(Screenshot grounding data)
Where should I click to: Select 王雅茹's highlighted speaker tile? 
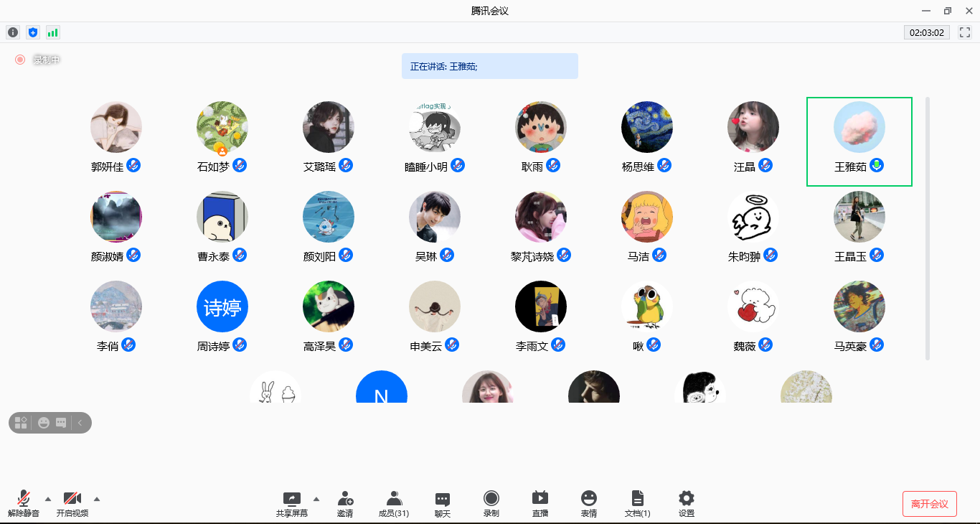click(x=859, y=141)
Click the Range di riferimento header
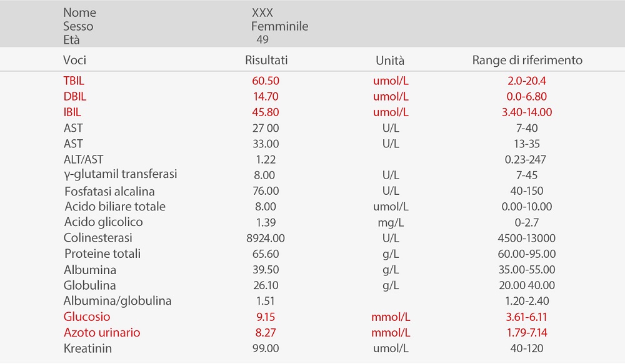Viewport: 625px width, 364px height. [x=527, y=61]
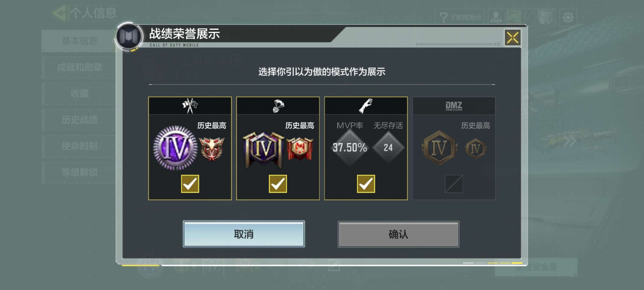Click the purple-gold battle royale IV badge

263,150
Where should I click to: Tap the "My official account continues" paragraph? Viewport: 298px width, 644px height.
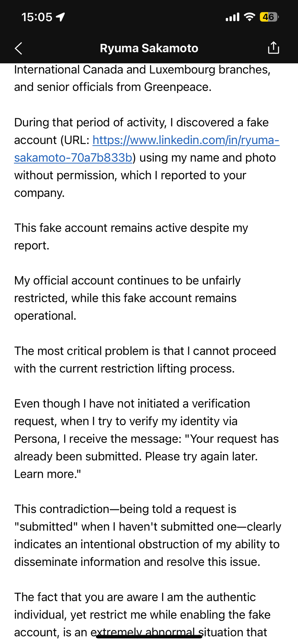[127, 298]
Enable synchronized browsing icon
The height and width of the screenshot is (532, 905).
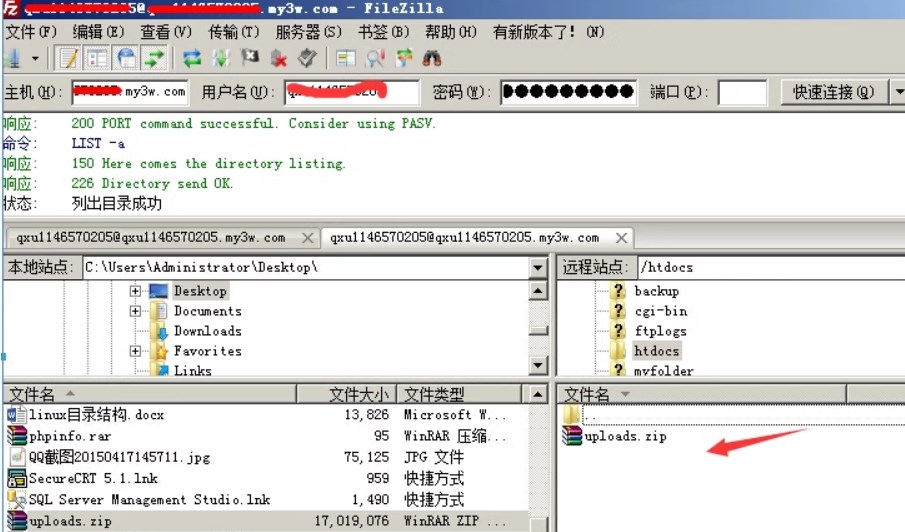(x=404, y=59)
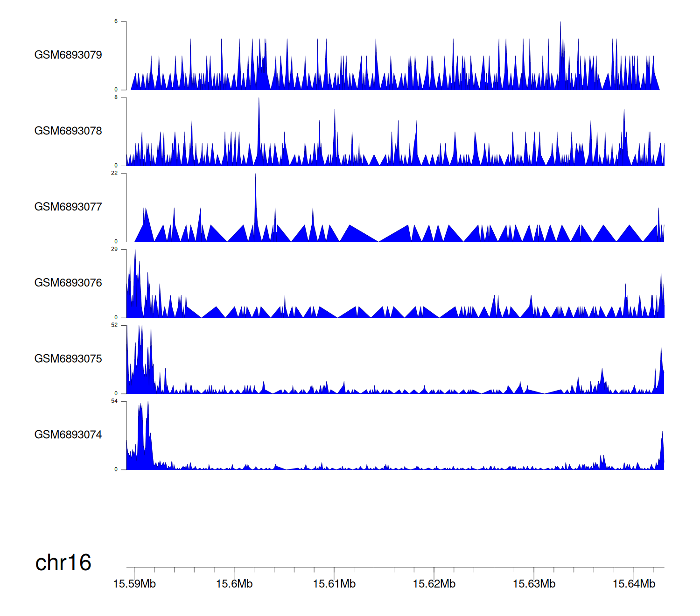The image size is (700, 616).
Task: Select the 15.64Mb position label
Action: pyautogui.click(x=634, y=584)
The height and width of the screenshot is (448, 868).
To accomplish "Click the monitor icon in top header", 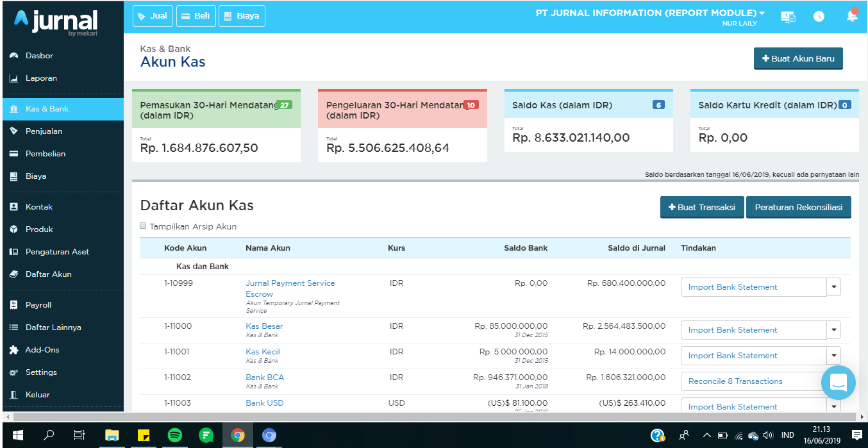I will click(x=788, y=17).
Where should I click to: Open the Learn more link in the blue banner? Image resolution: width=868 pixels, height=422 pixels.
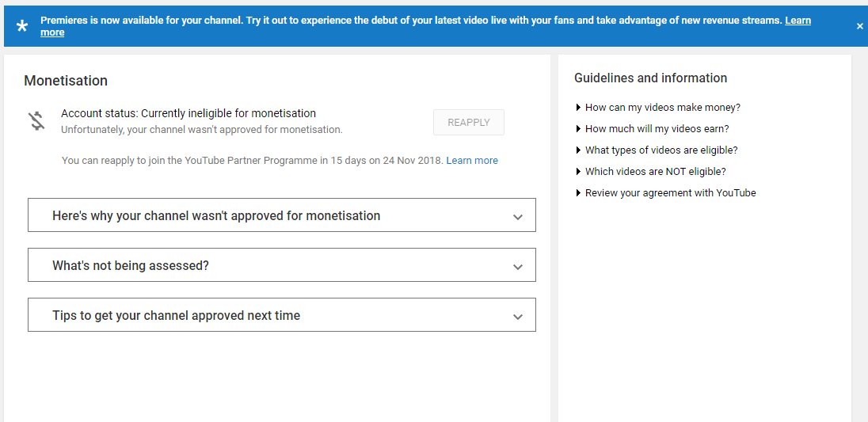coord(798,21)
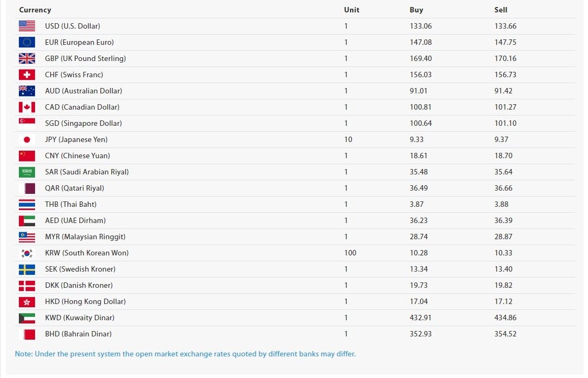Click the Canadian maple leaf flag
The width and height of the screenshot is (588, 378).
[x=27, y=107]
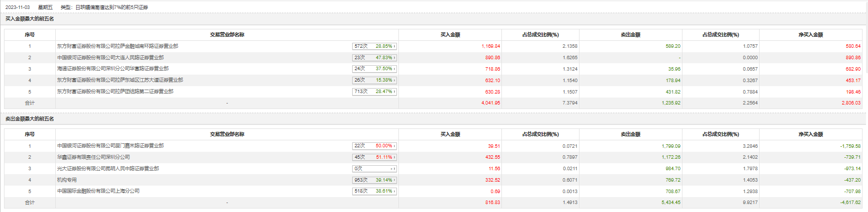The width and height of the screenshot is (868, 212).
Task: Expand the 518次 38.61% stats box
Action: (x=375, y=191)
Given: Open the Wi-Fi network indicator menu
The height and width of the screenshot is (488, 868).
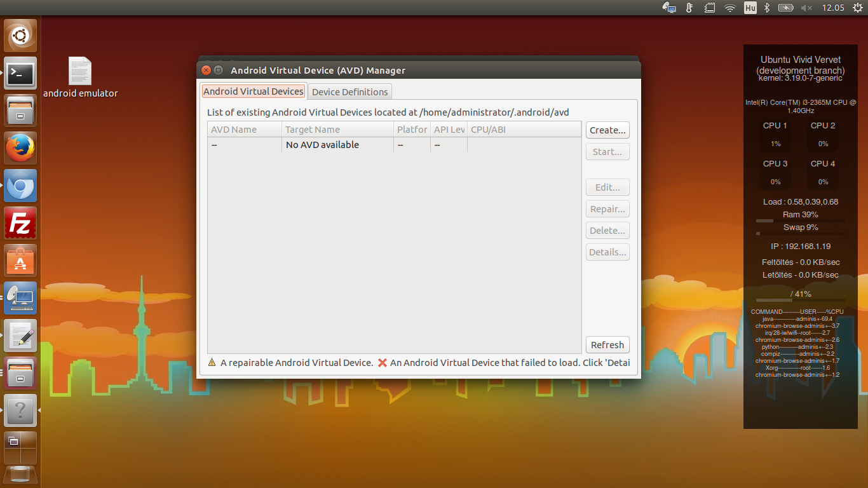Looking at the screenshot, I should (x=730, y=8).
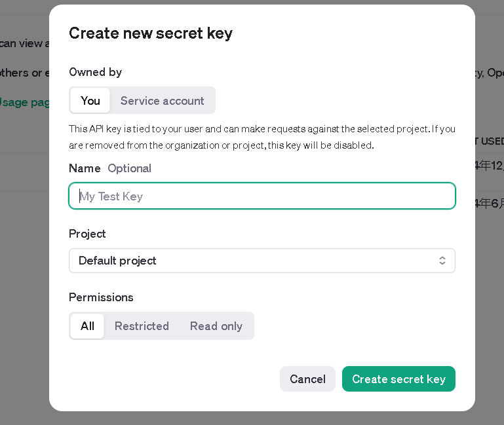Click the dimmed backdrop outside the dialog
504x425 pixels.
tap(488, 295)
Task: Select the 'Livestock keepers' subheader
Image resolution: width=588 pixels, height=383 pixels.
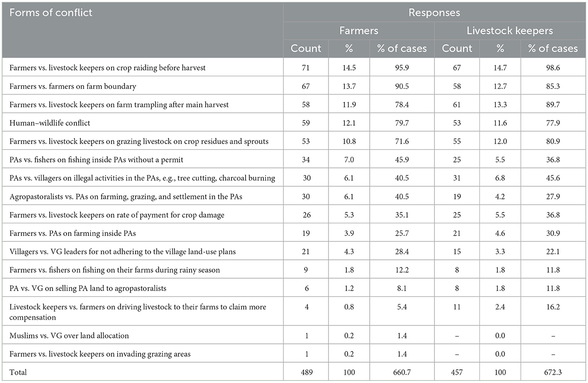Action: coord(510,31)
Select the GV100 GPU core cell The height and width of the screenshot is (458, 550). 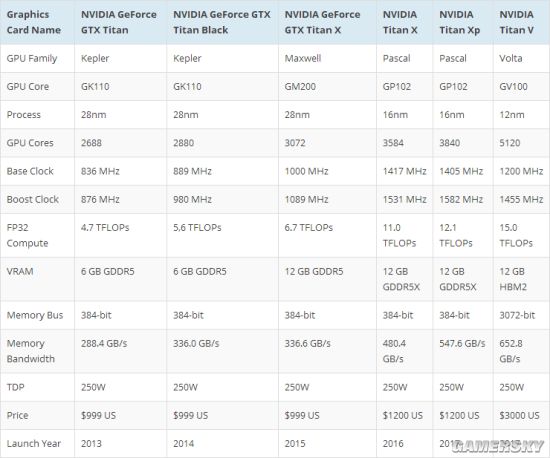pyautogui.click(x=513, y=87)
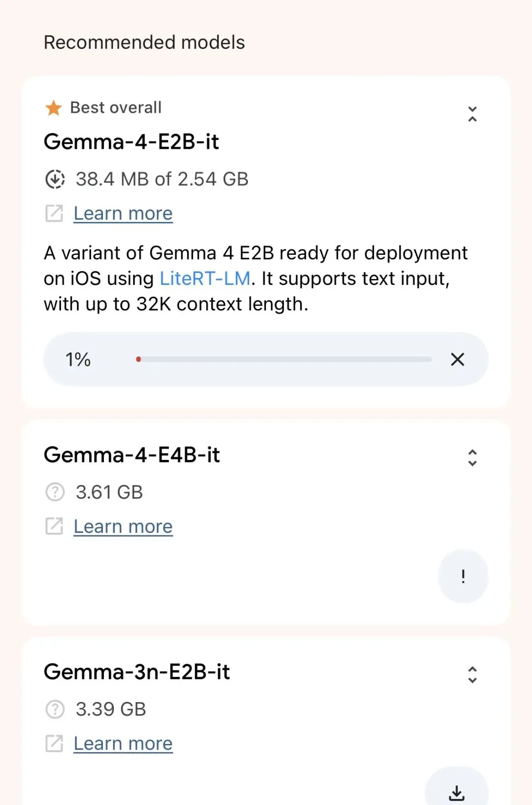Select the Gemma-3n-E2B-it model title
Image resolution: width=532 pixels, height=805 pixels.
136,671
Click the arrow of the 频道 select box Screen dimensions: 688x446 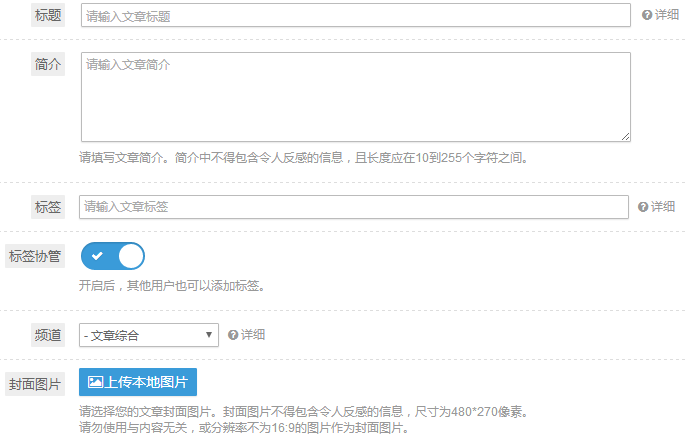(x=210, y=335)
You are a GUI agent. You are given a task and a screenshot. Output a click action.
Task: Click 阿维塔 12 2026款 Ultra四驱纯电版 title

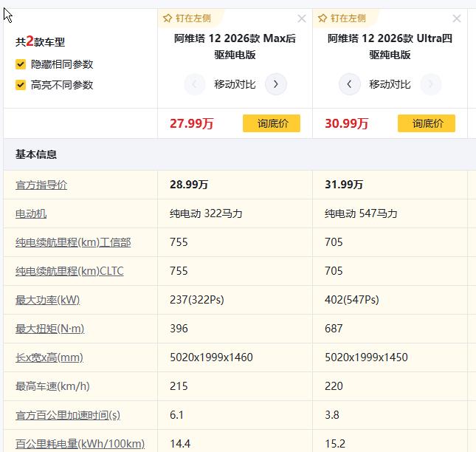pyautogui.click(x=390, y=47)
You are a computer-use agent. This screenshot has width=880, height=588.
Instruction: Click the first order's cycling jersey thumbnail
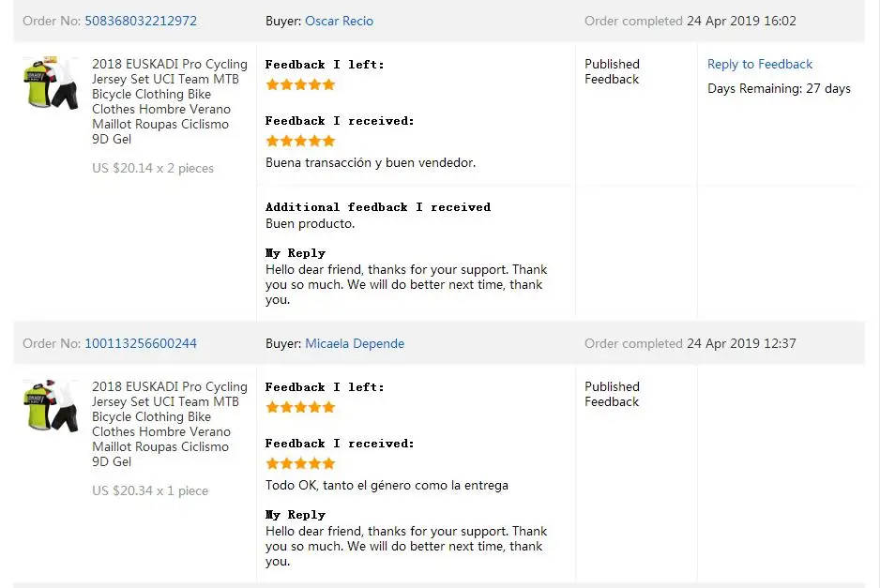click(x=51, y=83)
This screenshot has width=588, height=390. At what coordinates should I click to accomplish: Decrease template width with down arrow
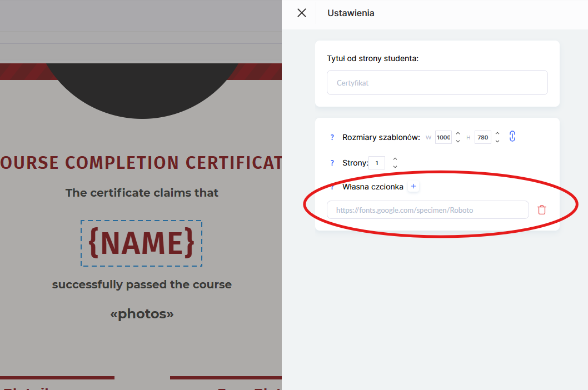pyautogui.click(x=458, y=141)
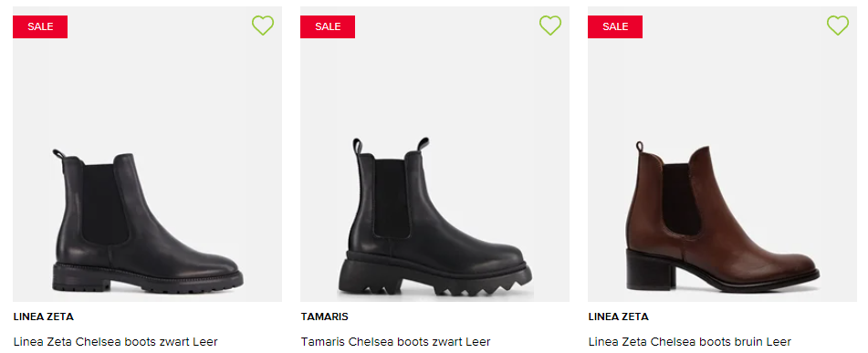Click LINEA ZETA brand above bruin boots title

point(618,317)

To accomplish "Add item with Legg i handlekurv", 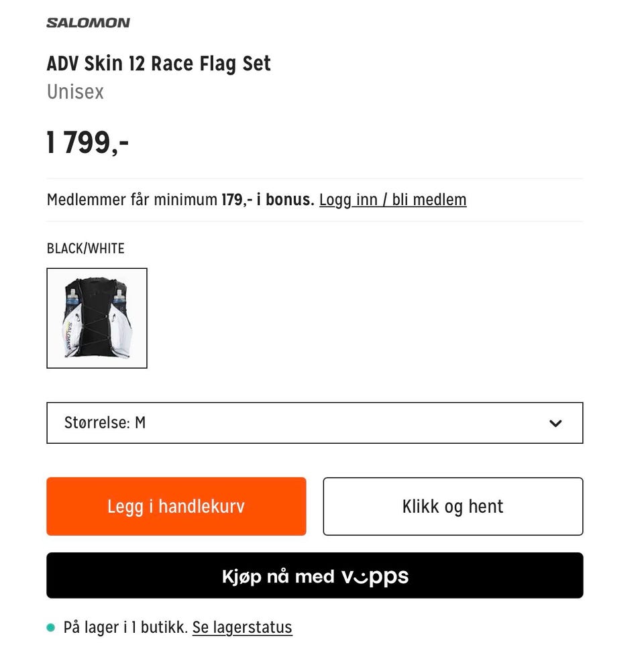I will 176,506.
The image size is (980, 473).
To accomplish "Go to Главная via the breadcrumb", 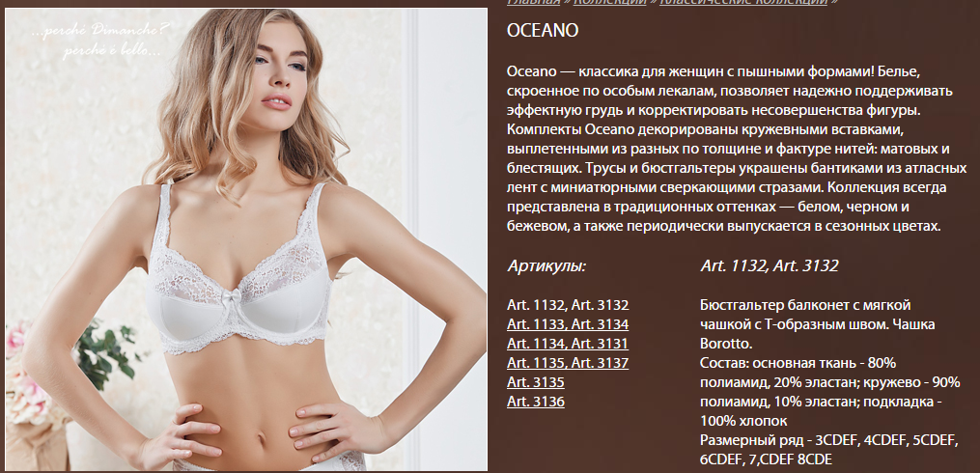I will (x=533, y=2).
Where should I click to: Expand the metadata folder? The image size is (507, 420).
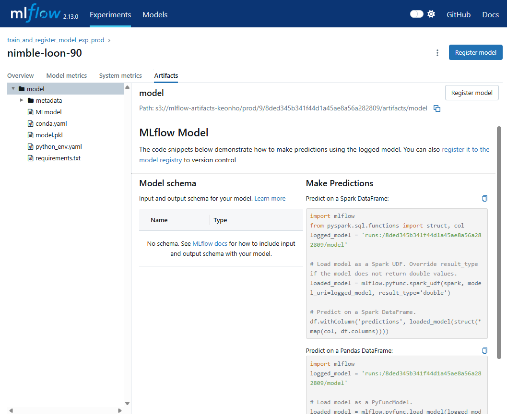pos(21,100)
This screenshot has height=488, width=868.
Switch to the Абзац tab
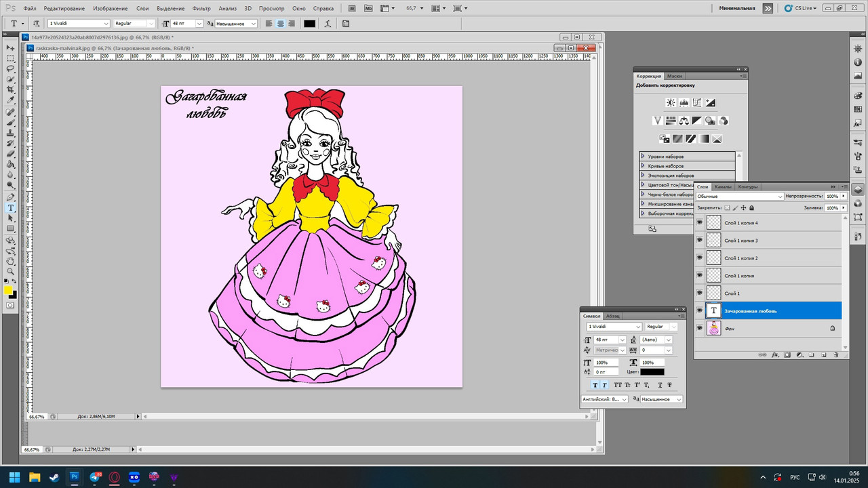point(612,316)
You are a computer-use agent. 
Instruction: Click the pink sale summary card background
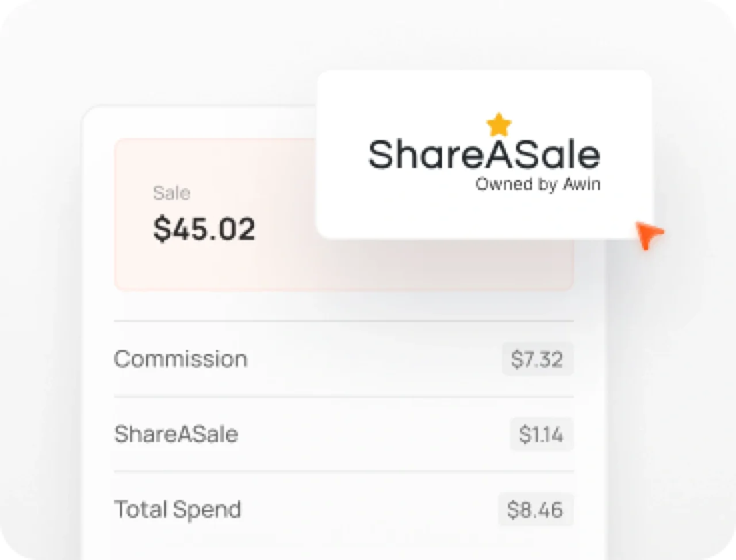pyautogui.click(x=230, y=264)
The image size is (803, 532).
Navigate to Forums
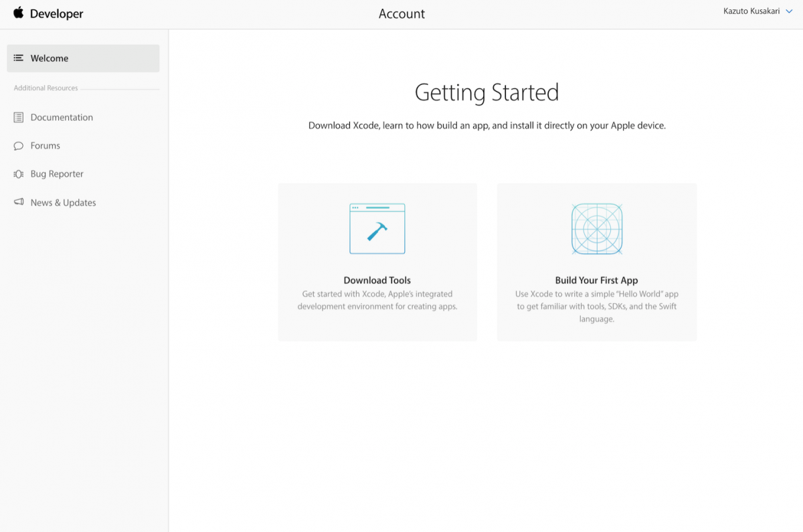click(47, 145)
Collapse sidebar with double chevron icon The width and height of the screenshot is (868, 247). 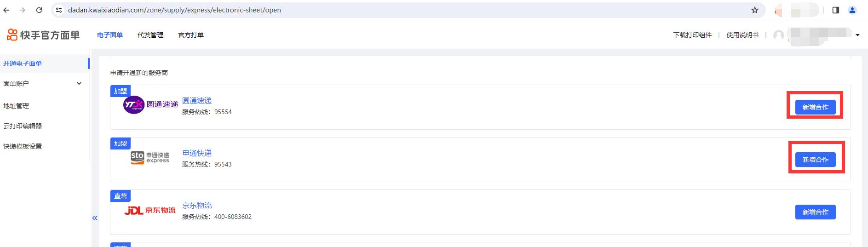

REQUIREMENT
A complete answer reproduces every line of the records in which the word "agent" occurs.

EXERCISE RESPONSE
You are a GUI agent. You are given a task and a screenshot. Output a click action.
You are a computer-use agent. This screenshot has width=880, height=588.
You are a computer-use agent. 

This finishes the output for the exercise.